Natürlich kann man sich auf dem Weg des Denkens Gott nähern — Karl Rahner und Josef Ratzinger aka Benedikt XVI. wären zwei gute Beispiele dafür. Aber meiner Erfahrung nach sind Emotion und Sinnlichkeit — Musik, Gesang, Geruch (Weihrauch!!!), der Kirchenraum — gleichwertige Zugänge. Denke nur an die vielen sog. Naturreligionen, bei denen Ekstase ein selbstverständlicher Weg zu deren Glaubenswelt ist.

Meine Erfahrung ist, dass es ohne Emo nicht geht. Sie sind das Trampolin, dass mich Gott näher bringt. Sie *sind* nicht Gott, aber sie können den Weg zu ihm, in seine Nähe bahnen. Als religiöser Skeptiker (die Ratio und die Widersprüche holen mich auch immer wieder ein) bin ich mir bewusst, dass wir uns Gott nur annähern können, weil er größer und anders ist als alles, was wir über ihn denken, ach nein, nicht völlig anders, aber wir erreichen gedanklich und emotional eben immer nur einen Zipfel dessen, was er ist.

Aber ein Gottesdienst, der mich nicht berührt, eine Predigt, die aus einer Aneinanderreihung von Worthülsen besteht, die nichts mit mir und meinem Leben zu tun hat, lassen mich kalt. Aber manchmal ist es eben ein Lied, mit dem ich etwas verbinde oder wo mich eine Zeile sehr anspricht (“Ich steh’ vor dir mit leeren Händen, Herr” von Huub Osterhuis z.B. oder auch “Meine Zeit steht in deinen Händen” von weiß nicht wem ;-)), die den Gottesdienst retten, die mir eine Ahnung davon vermitteln, dass Gott nicht nur eine in meinen Kopf gesperrte Idee ist.

Aber wie das mit Emotionen so ist, man muss sich auch darauf einlassen können. Kann es sein, dass neben grundsätzlichen Fragen auch deine Rolle als Journalistin für Distanz sorgt? Als Journalistin sollst Du ja aus einer Beobachterperspektive berichten (Ich habe J. Friedrichs Diktum im Hinterkopf, wonach ein Journalist sich nicht mit der Sache gemein machen soll, über die er (sie) berichtet).

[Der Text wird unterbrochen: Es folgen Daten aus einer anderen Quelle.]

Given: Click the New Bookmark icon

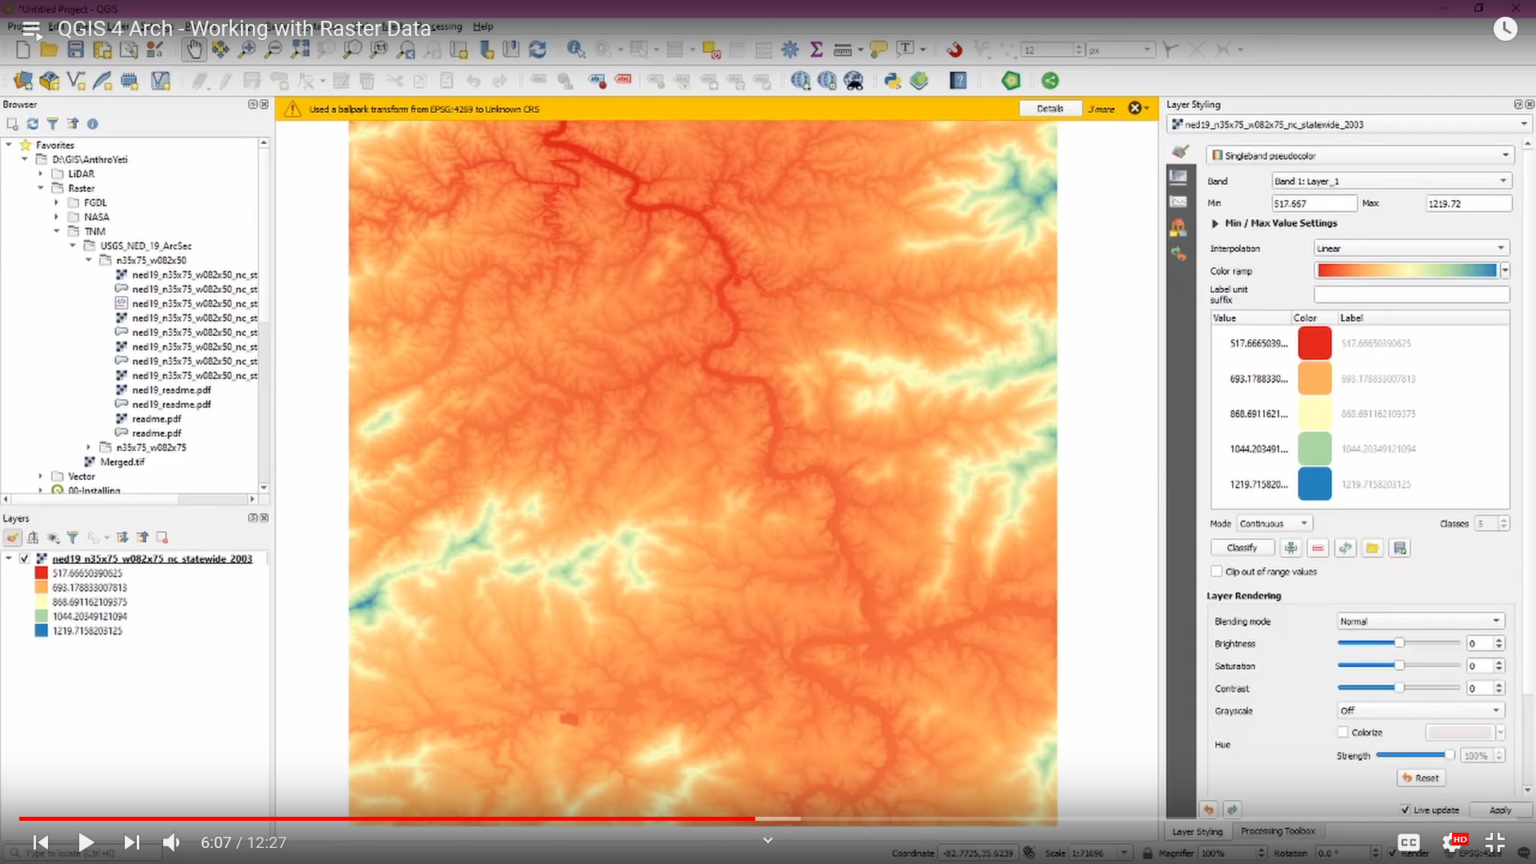Looking at the screenshot, I should (x=488, y=49).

Außerdem kannst Du Glaube nicht *machen*. Franzikus auch nicht. Glaube ist immer Geschenk. Geschenk nicht in dem Sinne, dass Gott es einem Menschen verweigern würde — das glaube ich nach allem, was Jesus über Ihn erzählt hat einfach nicht-, aber als Geschenk in dem Sinne, dass es die rechte Zeit, den passenden Moment dafür gibt. Geschenk auch in dem Sinne, dass Gott sich den zu jedem Menschen passenden Weg sucht. Und er ist so verdammt leise und unauffällig dabei. Meine Lieblingsbibelstelle dazu ist 1 Könige 19, 11–13 (Elia am Horeb).